Reading text:
# # # # # # #

OpenAI is testing a new machine learning model called Video PreTraining (VPT), in which AI performs tasks using video footage from the web. The test case: An AI is to produce a diamond pickaxe in a new game in Minecraft. OpenAI states that creating a diamond pickaxe takes skilled human players over 20 minutes and around 24,000 inputs. While previous agents in Minecraft used action spaces, OpenAI’s AI uses a mouse and keyboard and plays at a 20Hz frame rate.
Video pre-training, how it works
There are thousands of hours of video on the internet for just about anything that people naturally use to learn. People can draw on contextual knowledge: Which key combination leads to which result on the screen or in a game. Machine learning agents lack this context, which is why AI cannot simply scrape videos from the web to learn. Open AI first trained a model using 2,000 hours of video footage, for which crowdworkers recorded video and input. The model was then unleashed on 70,000 hours of unlabeled Internet video.

# # # # # # #

Your tasks:
**A.** According to the VPT passage, at what frame rate does OpenAI's AI play Minecraft?
**B.** Reproduce the part of the VPT passage between "OpenAI is testing" and "20Hz frame rate.", inclusive.

Data excerpts:
# # # # # # #

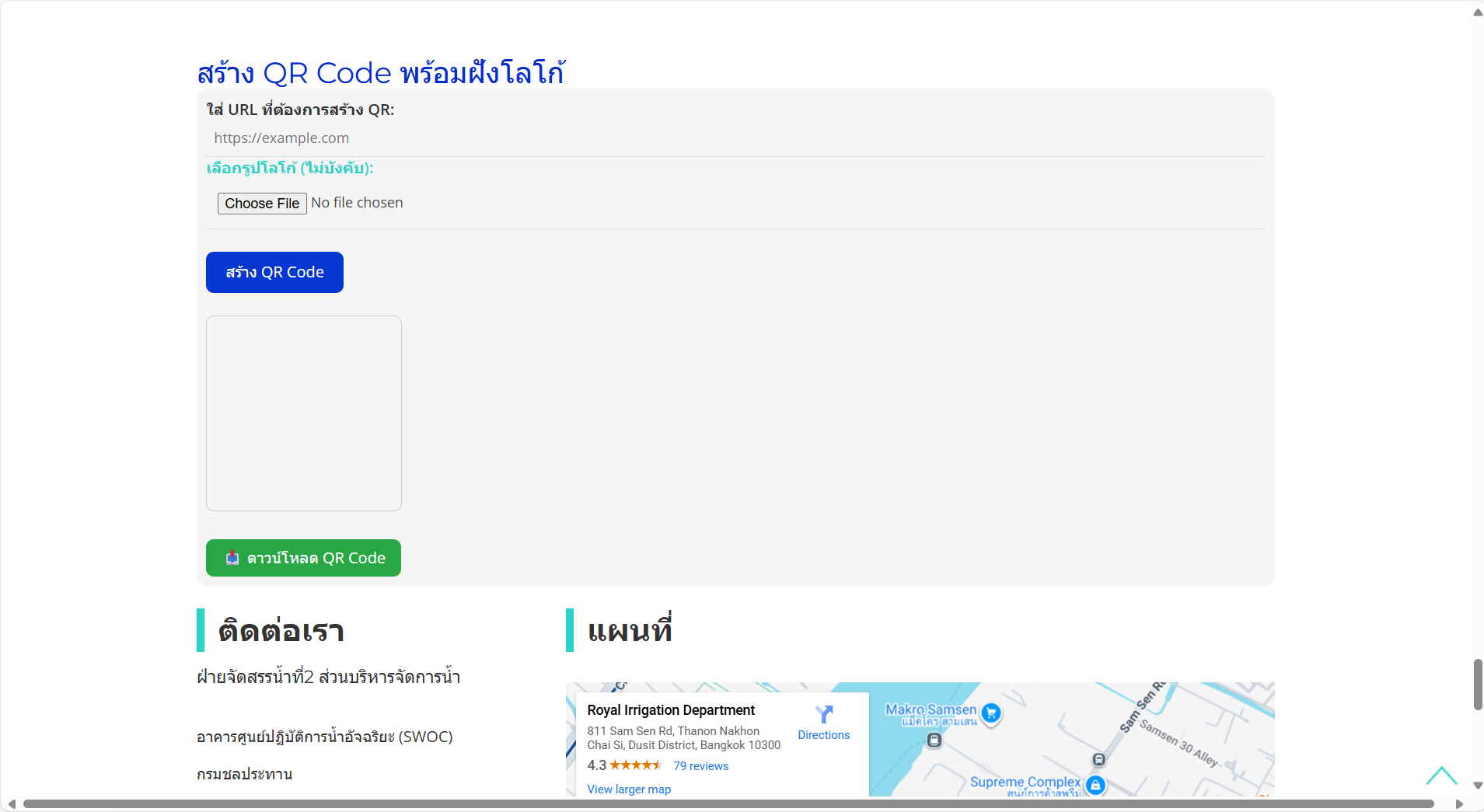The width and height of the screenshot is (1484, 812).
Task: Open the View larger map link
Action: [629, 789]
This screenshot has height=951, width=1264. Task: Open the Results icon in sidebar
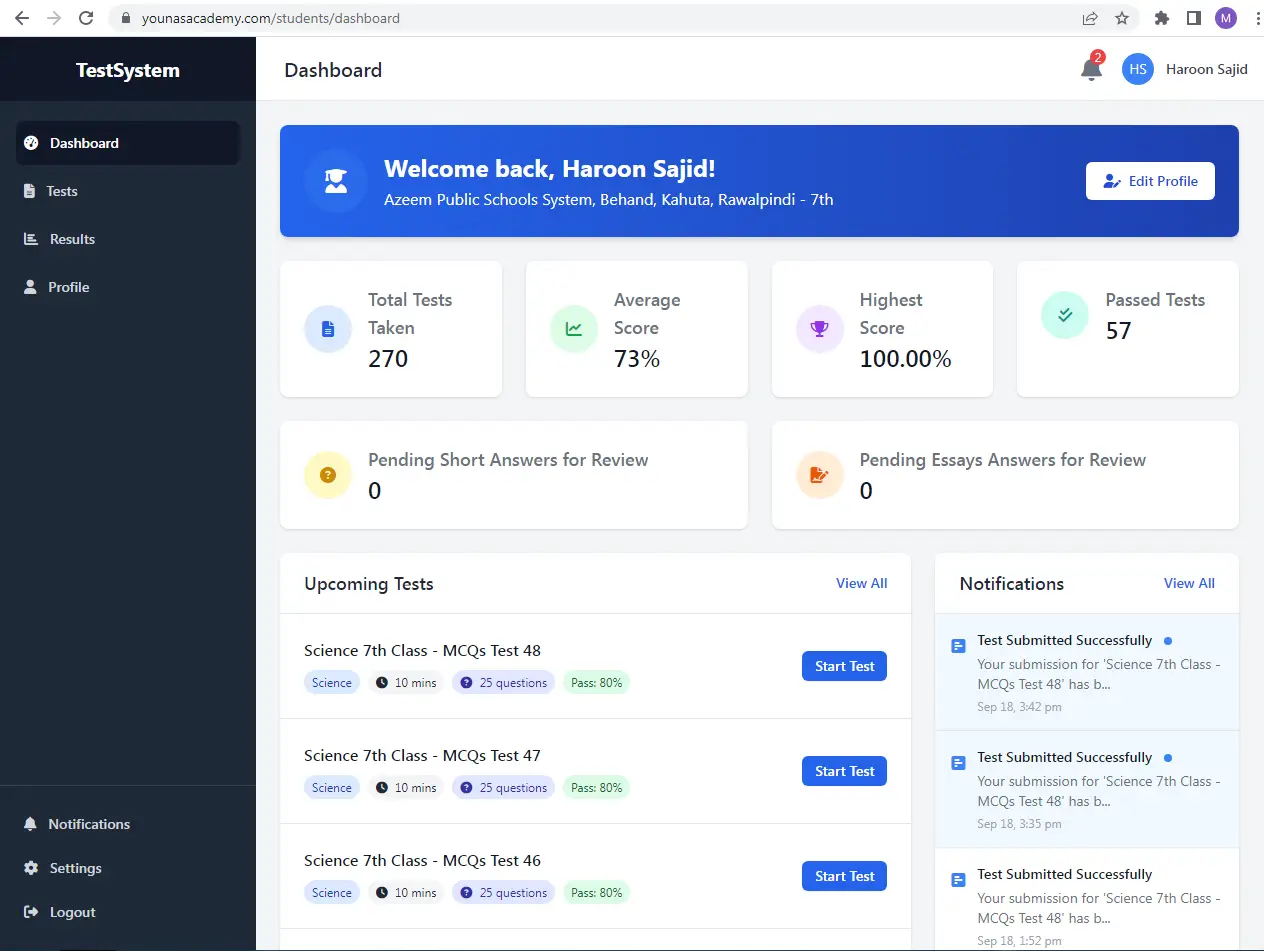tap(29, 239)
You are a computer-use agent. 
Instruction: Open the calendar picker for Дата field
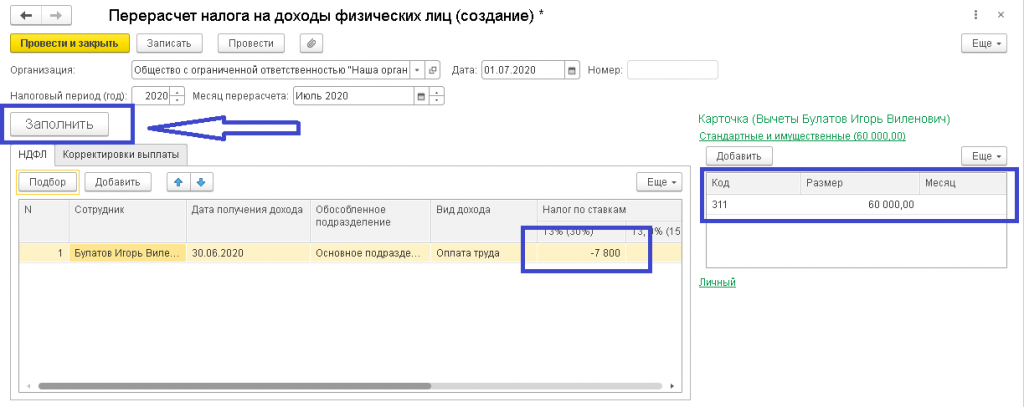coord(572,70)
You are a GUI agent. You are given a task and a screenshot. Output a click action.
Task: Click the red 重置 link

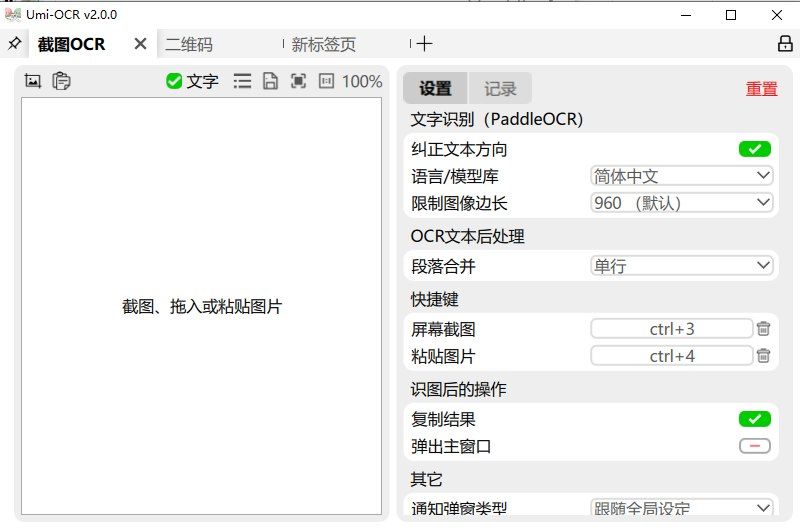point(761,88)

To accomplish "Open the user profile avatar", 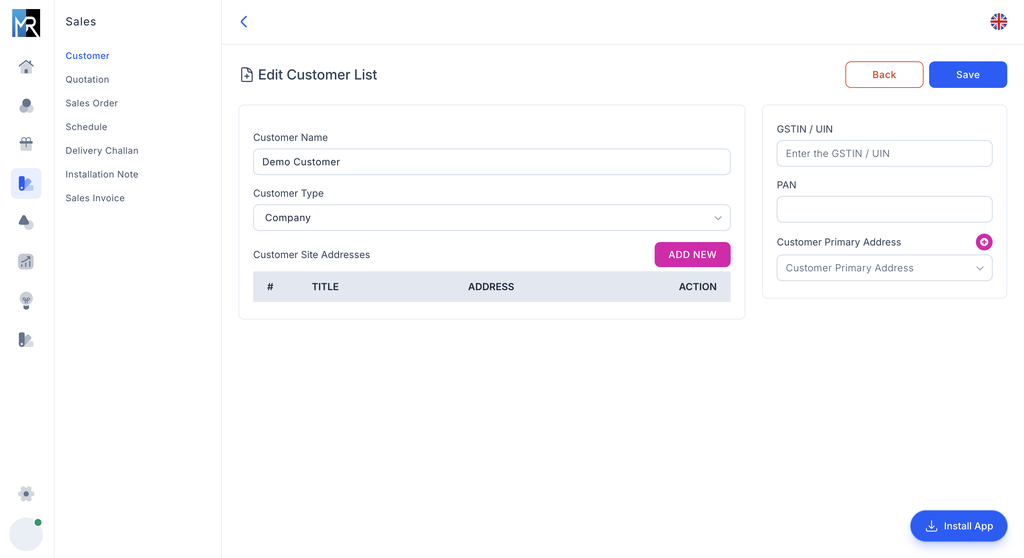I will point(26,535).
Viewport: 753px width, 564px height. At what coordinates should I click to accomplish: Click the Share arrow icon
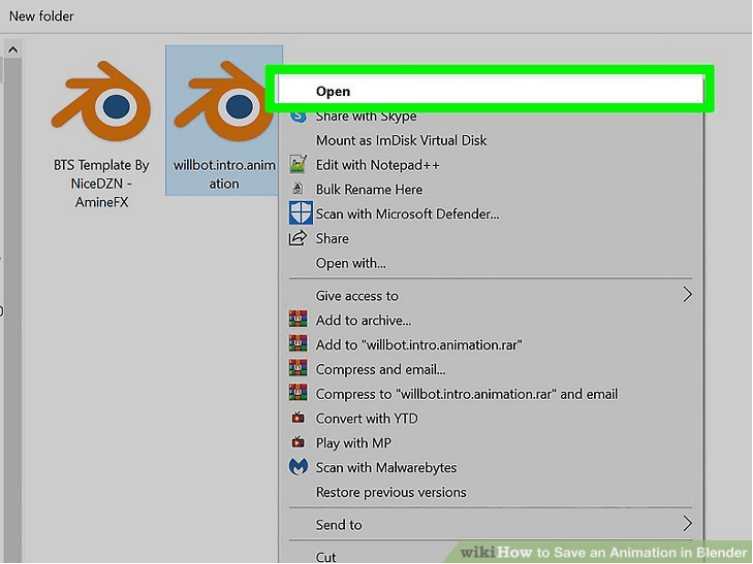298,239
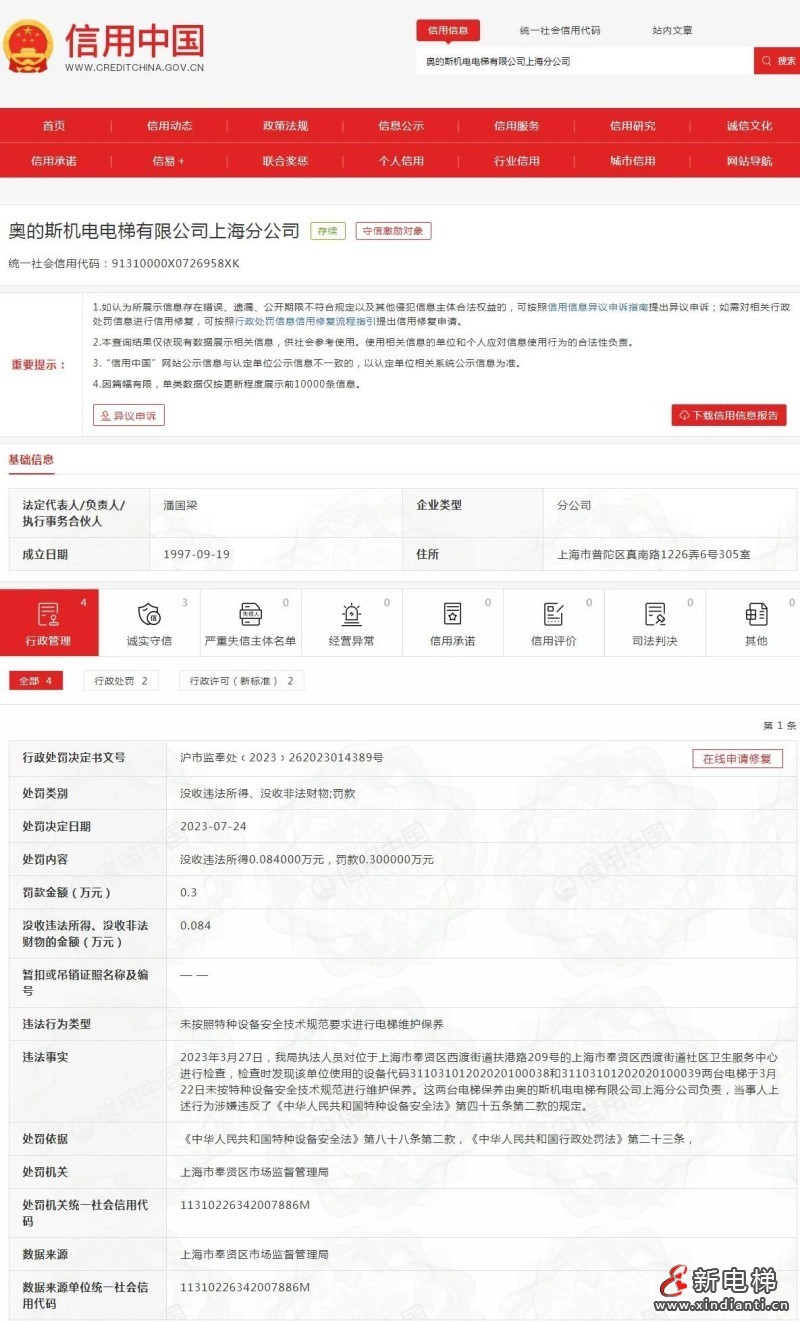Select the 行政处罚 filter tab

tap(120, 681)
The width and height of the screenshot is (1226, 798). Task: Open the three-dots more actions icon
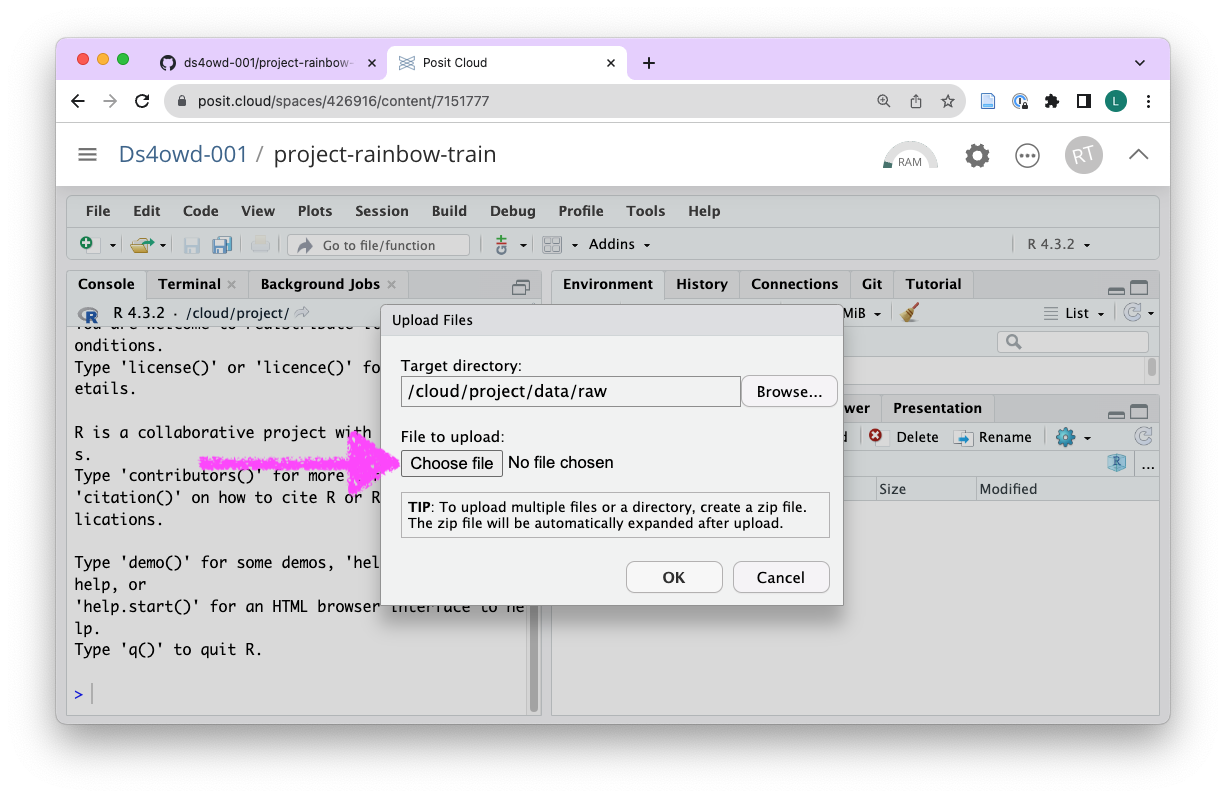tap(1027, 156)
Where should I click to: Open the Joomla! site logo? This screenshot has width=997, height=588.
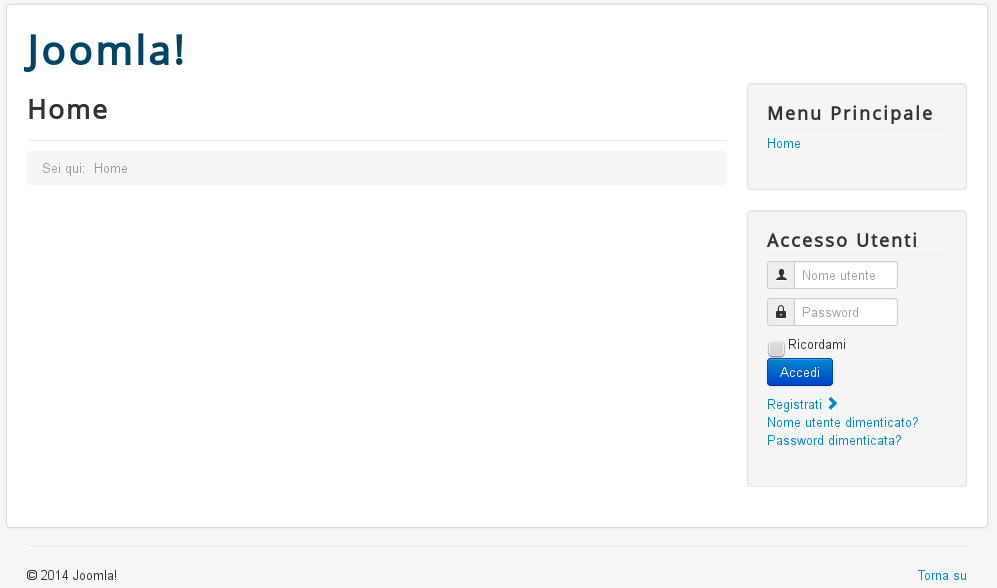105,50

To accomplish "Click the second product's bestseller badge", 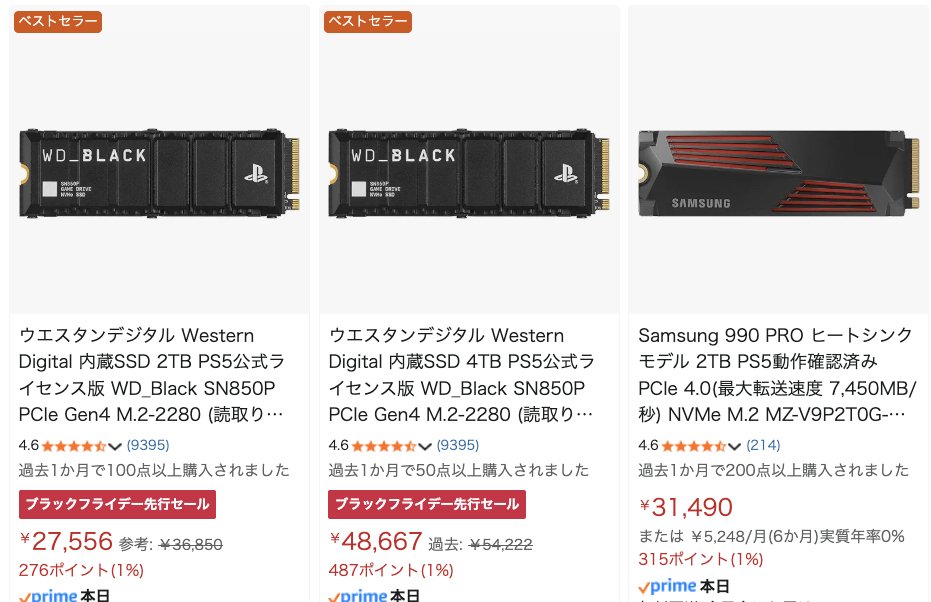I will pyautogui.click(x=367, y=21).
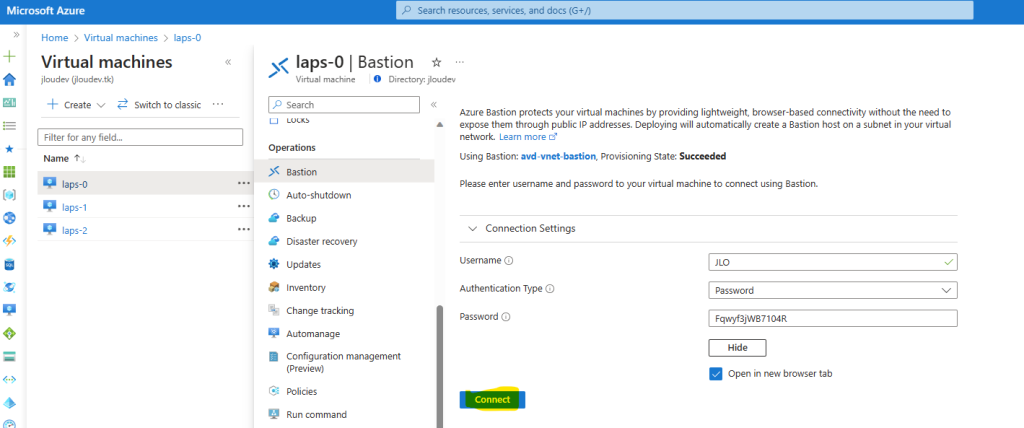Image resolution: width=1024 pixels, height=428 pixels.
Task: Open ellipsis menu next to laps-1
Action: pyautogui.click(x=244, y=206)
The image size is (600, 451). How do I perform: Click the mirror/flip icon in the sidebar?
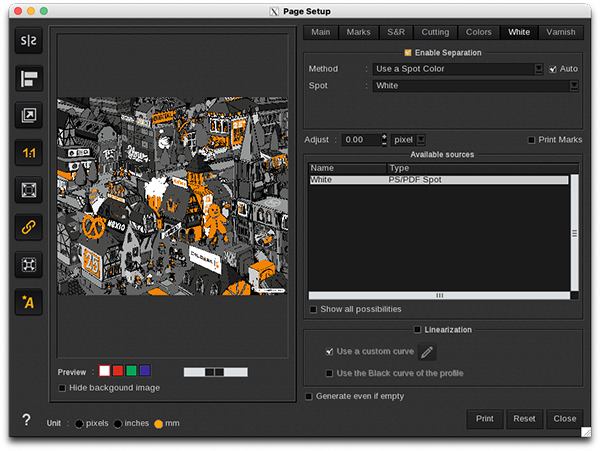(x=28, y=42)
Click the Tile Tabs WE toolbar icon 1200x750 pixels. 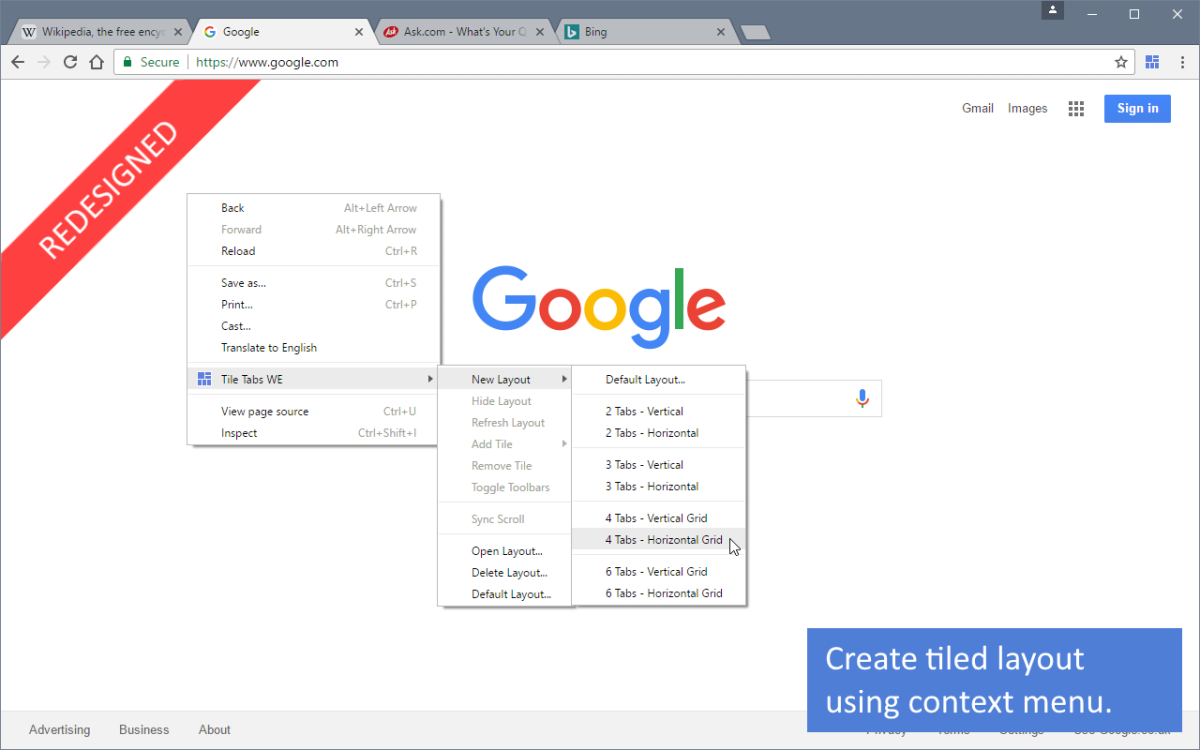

# # # # # # #

Solutions to each task:
**A.** 20Hz

**B.**
OpenAI is testing a new machine learning model called Video PreTraining (VPT), in which AI performs tasks using video footage from the web. The test case: An AI is to produce a diamond pickaxe in a new game in Minecraft. OpenAI states that creating a diamond pickaxe takes skilled human players over 20 minutes and around 24,000 inputs. While previous agents in Minecraft used action spaces, OpenAI’s AI uses a mouse and keyboard and plays at a 20Hz frame rate.